• [What this task involves]: Search the records for the word "info". Copy every line where it appears.

• [Dataset entries]:
####

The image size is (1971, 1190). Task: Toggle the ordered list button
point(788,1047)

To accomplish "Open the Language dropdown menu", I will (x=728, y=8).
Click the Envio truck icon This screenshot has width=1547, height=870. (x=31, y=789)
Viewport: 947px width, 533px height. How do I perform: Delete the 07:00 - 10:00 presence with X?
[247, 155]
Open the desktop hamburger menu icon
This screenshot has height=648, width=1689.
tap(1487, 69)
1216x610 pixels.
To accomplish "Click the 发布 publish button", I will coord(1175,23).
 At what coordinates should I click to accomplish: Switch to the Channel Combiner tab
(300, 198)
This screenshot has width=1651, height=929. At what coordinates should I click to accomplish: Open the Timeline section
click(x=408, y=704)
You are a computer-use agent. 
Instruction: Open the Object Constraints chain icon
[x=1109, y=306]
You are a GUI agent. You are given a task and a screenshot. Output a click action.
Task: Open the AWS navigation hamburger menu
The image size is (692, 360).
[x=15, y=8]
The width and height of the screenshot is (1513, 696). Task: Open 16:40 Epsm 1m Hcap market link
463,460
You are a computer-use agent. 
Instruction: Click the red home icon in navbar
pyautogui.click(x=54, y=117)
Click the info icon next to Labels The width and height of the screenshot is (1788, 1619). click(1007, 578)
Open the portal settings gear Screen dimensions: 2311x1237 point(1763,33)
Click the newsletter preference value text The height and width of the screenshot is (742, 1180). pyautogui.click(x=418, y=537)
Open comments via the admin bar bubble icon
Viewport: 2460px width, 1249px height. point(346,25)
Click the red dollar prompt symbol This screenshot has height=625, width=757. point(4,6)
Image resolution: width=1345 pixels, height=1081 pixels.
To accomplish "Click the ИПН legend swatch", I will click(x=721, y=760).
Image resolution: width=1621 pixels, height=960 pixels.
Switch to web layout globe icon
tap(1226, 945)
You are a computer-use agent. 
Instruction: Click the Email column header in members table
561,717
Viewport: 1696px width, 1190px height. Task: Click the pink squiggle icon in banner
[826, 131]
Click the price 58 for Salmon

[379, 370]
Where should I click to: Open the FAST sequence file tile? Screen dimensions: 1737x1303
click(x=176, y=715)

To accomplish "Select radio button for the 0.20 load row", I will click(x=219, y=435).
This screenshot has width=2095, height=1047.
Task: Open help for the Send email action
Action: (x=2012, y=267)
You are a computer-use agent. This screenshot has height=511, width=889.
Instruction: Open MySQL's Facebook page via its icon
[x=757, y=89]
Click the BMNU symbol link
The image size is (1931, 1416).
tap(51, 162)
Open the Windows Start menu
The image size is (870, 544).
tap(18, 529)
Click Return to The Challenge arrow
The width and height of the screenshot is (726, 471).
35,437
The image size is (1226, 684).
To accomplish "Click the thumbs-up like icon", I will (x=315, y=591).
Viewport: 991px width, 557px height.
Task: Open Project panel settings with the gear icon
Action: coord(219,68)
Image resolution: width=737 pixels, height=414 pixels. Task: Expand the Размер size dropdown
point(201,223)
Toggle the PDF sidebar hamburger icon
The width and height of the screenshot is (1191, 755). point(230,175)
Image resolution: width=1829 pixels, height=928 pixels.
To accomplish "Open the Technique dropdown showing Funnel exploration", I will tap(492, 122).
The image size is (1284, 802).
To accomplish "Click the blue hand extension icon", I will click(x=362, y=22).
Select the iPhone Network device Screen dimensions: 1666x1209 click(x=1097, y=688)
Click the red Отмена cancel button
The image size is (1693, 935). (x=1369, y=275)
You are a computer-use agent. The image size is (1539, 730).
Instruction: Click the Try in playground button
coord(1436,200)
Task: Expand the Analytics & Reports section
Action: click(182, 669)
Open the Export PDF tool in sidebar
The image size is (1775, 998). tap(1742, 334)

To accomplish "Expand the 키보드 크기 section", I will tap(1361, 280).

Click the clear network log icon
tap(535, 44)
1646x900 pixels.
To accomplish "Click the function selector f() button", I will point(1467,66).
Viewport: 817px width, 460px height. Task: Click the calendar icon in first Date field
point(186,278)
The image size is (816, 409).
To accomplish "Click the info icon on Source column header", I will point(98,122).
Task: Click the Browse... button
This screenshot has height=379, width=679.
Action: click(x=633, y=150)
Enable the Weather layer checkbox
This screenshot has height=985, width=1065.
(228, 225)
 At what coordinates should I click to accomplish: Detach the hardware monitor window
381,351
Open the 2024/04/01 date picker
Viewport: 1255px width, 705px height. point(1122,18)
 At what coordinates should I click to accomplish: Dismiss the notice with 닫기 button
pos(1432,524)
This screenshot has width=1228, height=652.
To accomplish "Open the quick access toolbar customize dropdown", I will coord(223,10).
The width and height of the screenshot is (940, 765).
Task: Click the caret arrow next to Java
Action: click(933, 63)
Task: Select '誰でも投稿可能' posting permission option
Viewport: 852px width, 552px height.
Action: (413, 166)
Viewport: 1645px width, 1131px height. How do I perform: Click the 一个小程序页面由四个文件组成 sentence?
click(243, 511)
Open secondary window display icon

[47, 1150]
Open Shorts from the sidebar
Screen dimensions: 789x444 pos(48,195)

####

• [Expected answer]:
Click the info icon next to Labels The width and height of the screenshot is (1788, 1619). click(1007, 578)
To accomplish "Click the info icon on Source column header", I will point(98,122).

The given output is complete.